The problem of tax-return fraud involving identity theft is so large that there are many different aspects to it. Last week, we wrote about the issue of how the IRS is responding to the challenge of processing returns without undue delays.
In today’s post, we’ll look more closely at the role of e-filing in enabling tax-return fraud to occur. The problem is remarkably widespread and is reflected in the number of cases. The number has gone from 51,700 in 2008 to more than 1.1 million in 2011.
In a sense, the scale of the problem is a downside of tax return mechanisms that in other ways have worked rather well. The IRS has encouraged taxpayers to file electronically. And that effort has succeeded to a significant degree. Last year, 80 percent of individual tax returns were submitted by e-filing.

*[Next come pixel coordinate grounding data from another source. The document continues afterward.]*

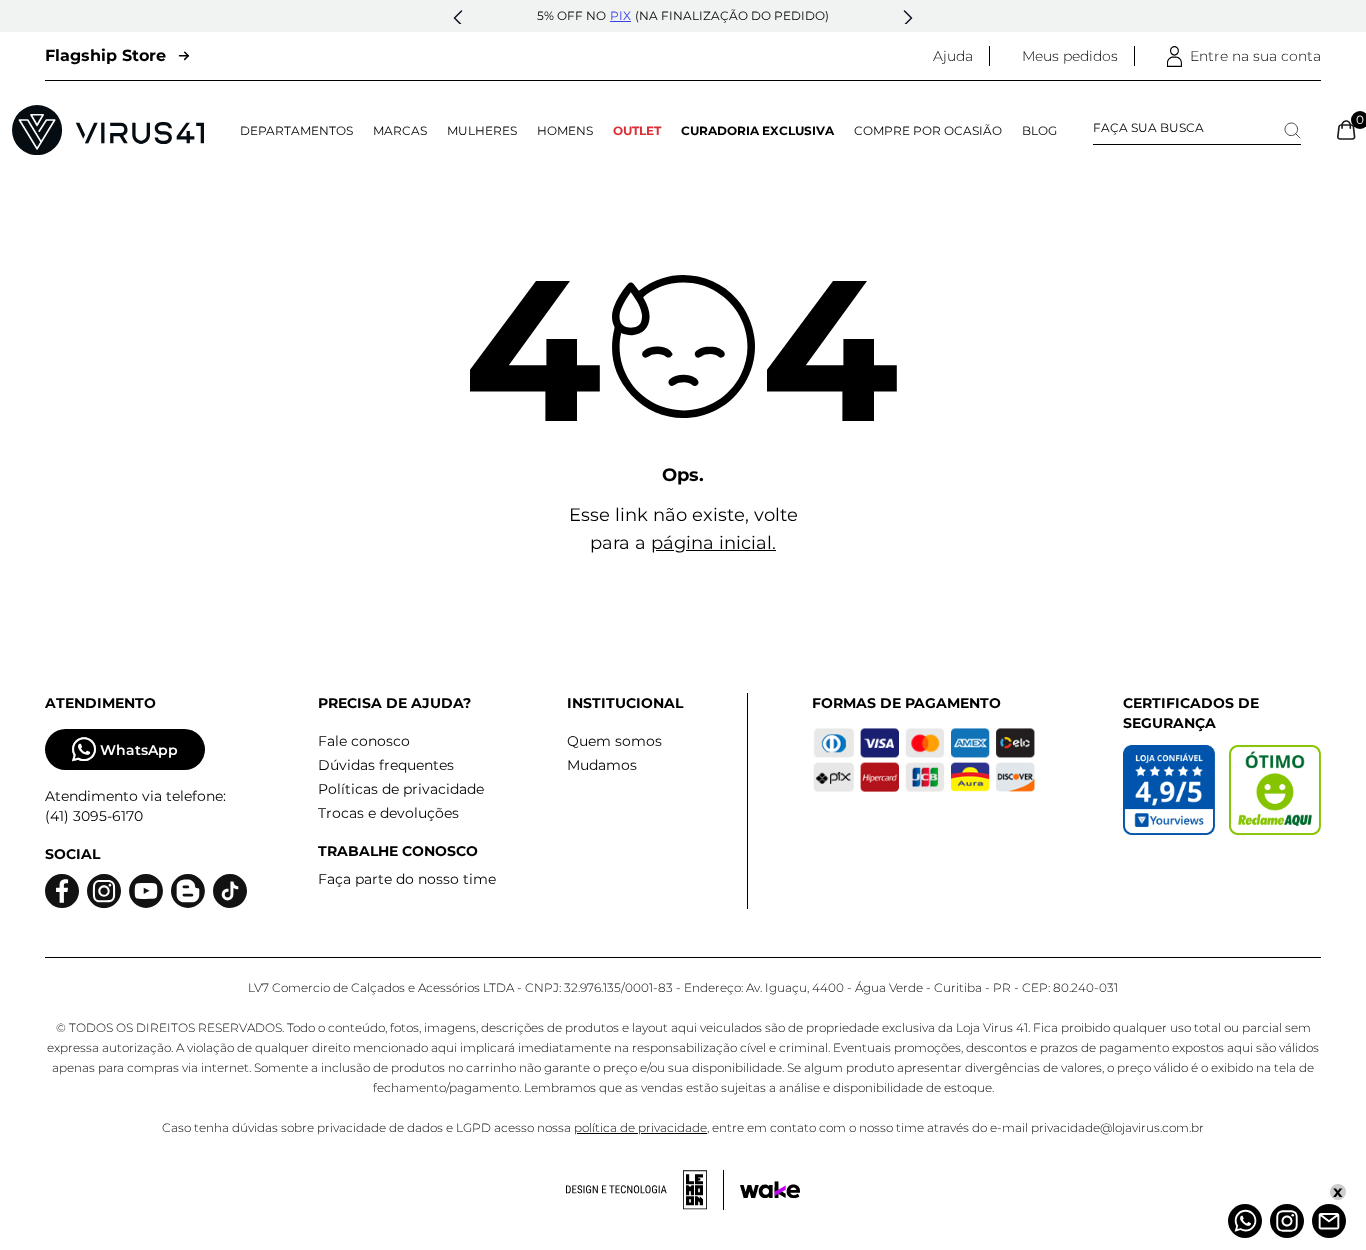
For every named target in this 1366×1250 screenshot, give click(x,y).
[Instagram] (1287, 1221)
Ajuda (953, 56)
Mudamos (602, 765)
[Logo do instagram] (104, 891)
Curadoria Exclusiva (757, 130)
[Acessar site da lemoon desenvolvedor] (645, 1190)
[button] (458, 18)
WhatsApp (139, 750)
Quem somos (614, 741)
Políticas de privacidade (401, 789)
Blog (1039, 130)
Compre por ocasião (928, 130)
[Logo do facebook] (62, 891)
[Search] (1292, 130)
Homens (565, 130)
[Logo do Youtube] (146, 891)
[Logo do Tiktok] (230, 891)
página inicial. (713, 543)
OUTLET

Of course, Americans haven’t chosen this form of filing just because the IRS urged them to. E-filing is not only convenient; the electronic postmark it provides is also a good practical confirmation that a return was filed in a timely manner.

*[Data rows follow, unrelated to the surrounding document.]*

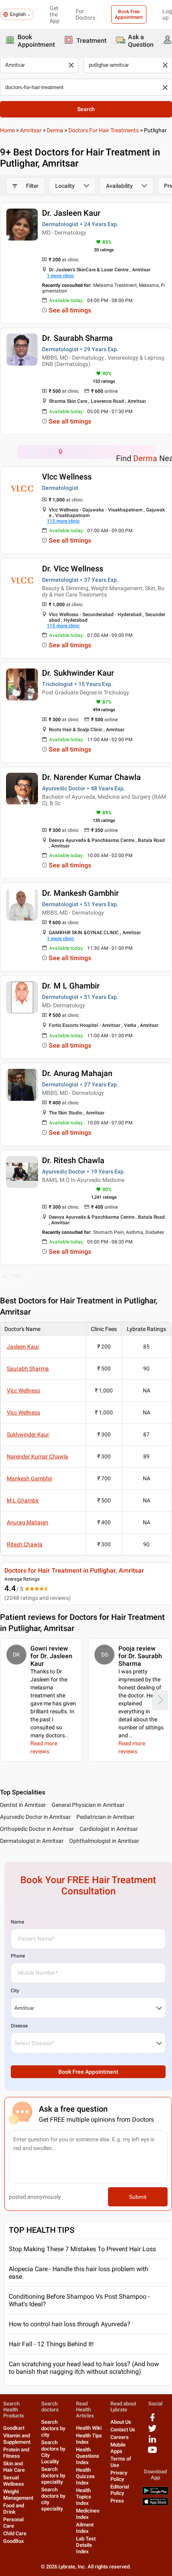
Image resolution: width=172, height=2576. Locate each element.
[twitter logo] (152, 2431)
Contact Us (122, 2430)
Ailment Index (85, 2528)
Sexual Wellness (13, 2481)
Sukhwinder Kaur (28, 1434)
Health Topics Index (83, 2496)
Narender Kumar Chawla (37, 1456)
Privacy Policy (118, 2476)
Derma (55, 130)
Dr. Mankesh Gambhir (80, 893)
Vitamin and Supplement (16, 2439)
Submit (137, 2197)
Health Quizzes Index (85, 2476)
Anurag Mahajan (27, 1522)
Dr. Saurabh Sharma (77, 338)
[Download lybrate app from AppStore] (155, 2504)
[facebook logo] (152, 2420)
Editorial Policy (119, 2490)
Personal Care (13, 2522)
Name (17, 1922)
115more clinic (63, 521)
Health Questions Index (87, 2456)
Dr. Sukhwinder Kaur (78, 673)
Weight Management (18, 2494)
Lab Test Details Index (86, 2545)
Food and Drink (13, 2508)
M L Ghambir (23, 1500)
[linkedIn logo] (152, 2442)
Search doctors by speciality (53, 2475)
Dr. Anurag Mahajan (77, 1073)
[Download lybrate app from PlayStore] (155, 2493)
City (15, 1990)
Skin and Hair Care (14, 2467)
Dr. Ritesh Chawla (73, 1160)
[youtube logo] (152, 2453)
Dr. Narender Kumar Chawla (91, 777)
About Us (120, 2422)
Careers (119, 2437)
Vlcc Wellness (67, 476)
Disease (19, 2026)
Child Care (14, 2533)
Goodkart (13, 2428)
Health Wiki (89, 2428)
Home (7, 130)
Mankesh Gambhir (29, 1478)
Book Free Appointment (129, 14)
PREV (17, 1276)
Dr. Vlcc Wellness (72, 568)
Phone (18, 1956)
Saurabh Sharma (28, 1368)
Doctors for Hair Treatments (103, 130)
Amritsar (31, 130)
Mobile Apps (118, 2448)
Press (117, 2501)
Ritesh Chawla (24, 1544)
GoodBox (13, 2541)
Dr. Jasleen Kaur (71, 213)
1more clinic (60, 275)
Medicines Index (88, 2514)
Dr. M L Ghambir (71, 986)
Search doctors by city (53, 2428)
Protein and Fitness (16, 2453)
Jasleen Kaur (23, 1346)
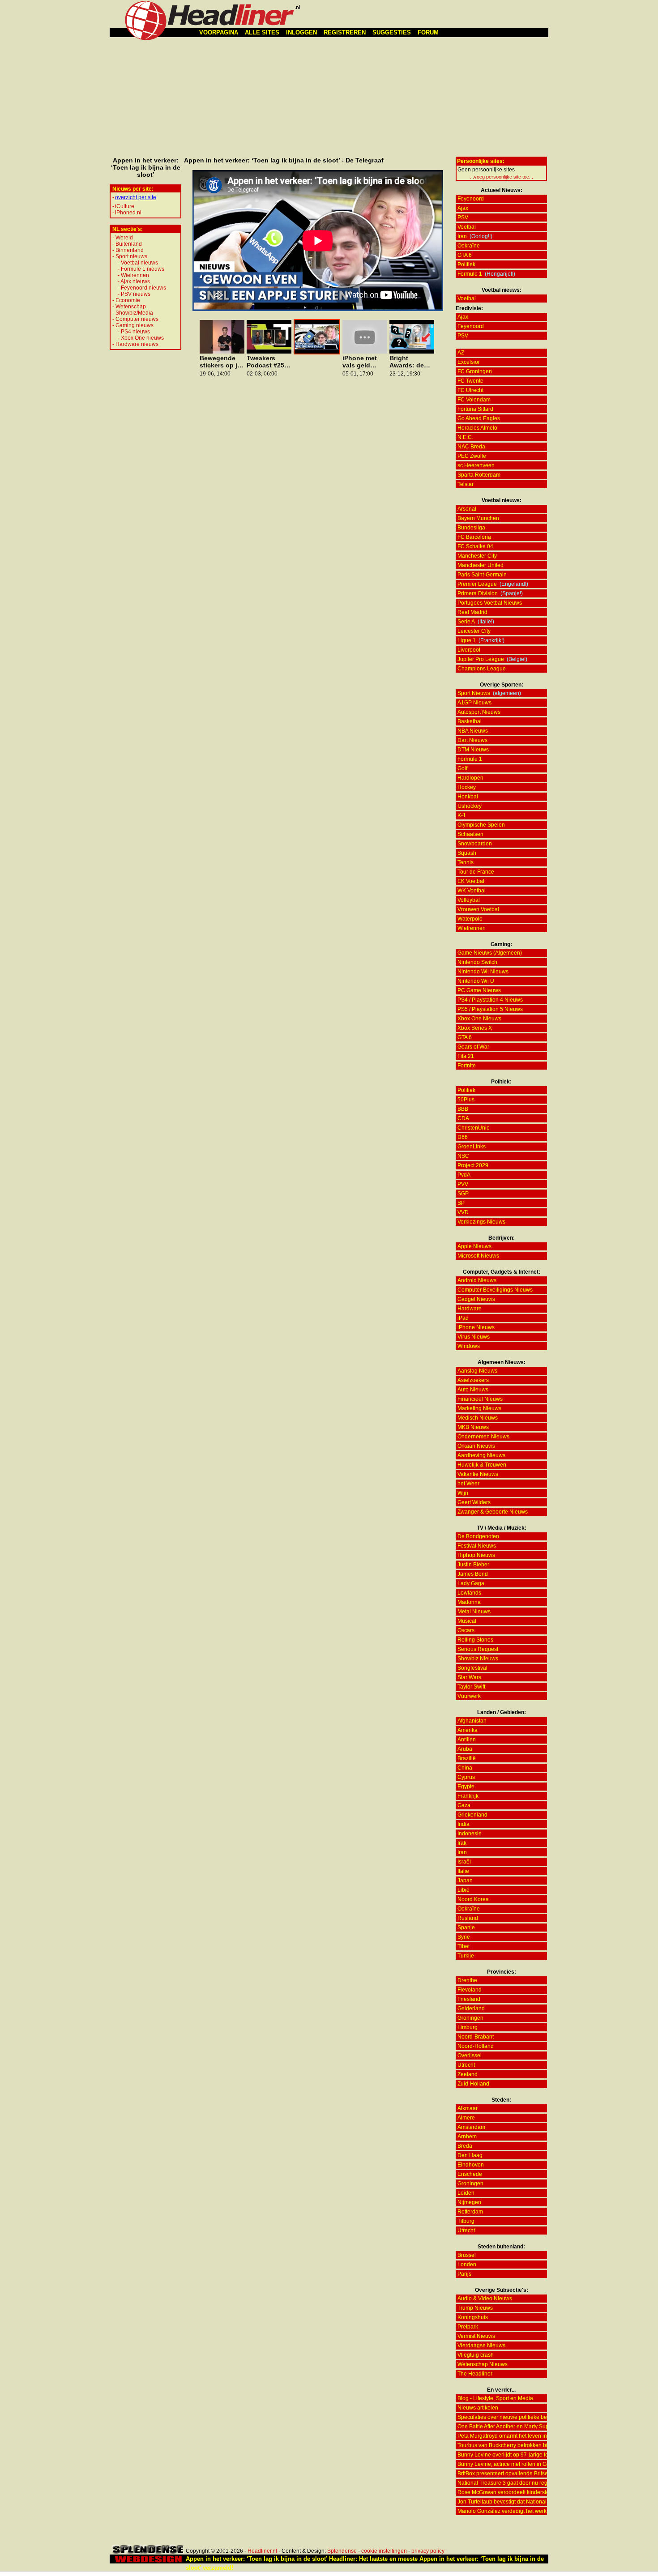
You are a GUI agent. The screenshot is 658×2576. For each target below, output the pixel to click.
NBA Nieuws (472, 731)
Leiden (465, 2193)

Along with e-filing has come a reliance on automated deposits for tax refunds. Again, in some ways this has worked well, as taxpayers no longer have to wait so long for paper checks.
But there are also some serious downsides to e-filing. One of those is the unintended way it has allowed identity theft schemes to victimize so many taxpayers.
The prevalence of e-filing has also tended to make tax forms more complex and made it easier for the IRS to target taxpayers for audits. The more data the IRS demands, the more likely it becomes that a computerized audit will find some sort of discrepancy.
Electronic returns get put into an e-file database that the IRS acknowledges is fertile ground for audits.